───── GIVEN DATA

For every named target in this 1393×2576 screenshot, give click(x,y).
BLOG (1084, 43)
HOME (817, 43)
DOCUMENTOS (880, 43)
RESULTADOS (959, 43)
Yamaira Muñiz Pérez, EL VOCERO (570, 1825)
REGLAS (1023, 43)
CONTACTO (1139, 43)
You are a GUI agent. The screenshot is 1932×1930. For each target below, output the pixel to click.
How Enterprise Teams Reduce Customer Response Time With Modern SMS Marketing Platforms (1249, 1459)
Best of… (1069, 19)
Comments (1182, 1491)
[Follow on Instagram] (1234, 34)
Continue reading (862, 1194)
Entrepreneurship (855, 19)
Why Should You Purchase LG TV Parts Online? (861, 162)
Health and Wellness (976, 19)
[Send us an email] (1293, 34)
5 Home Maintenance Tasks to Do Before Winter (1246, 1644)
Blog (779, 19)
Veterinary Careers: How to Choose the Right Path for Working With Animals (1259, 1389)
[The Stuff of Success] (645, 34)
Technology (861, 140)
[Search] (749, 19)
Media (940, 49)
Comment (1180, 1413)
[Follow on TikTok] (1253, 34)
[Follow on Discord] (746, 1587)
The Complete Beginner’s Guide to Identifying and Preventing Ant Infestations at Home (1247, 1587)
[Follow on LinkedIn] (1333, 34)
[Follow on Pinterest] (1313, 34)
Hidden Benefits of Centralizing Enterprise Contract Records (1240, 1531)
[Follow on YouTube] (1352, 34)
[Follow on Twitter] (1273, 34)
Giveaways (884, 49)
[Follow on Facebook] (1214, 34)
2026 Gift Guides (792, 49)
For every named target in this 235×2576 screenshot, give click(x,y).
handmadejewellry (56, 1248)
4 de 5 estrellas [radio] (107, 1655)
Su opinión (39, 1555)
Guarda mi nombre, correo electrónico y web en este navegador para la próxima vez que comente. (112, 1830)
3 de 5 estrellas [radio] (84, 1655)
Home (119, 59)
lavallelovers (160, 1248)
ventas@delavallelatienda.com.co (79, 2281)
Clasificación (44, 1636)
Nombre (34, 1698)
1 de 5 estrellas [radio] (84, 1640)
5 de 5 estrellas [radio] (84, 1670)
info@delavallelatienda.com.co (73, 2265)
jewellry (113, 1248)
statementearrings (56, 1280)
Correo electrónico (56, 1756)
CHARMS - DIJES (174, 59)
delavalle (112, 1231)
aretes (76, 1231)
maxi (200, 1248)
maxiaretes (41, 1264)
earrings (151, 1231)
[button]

──────────

- **WORK INSTRUCTION**: Pull out every line of the entries that includes the word "Enterprise".

- **EXPECTED ANSWER**:
How Enterprise Teams Reduce Customer Response Time With Modern SMS Marketing Platforms (1249, 1459)
Hidden Benefits of Centralizing Enterprise Contract Records (1240, 1531)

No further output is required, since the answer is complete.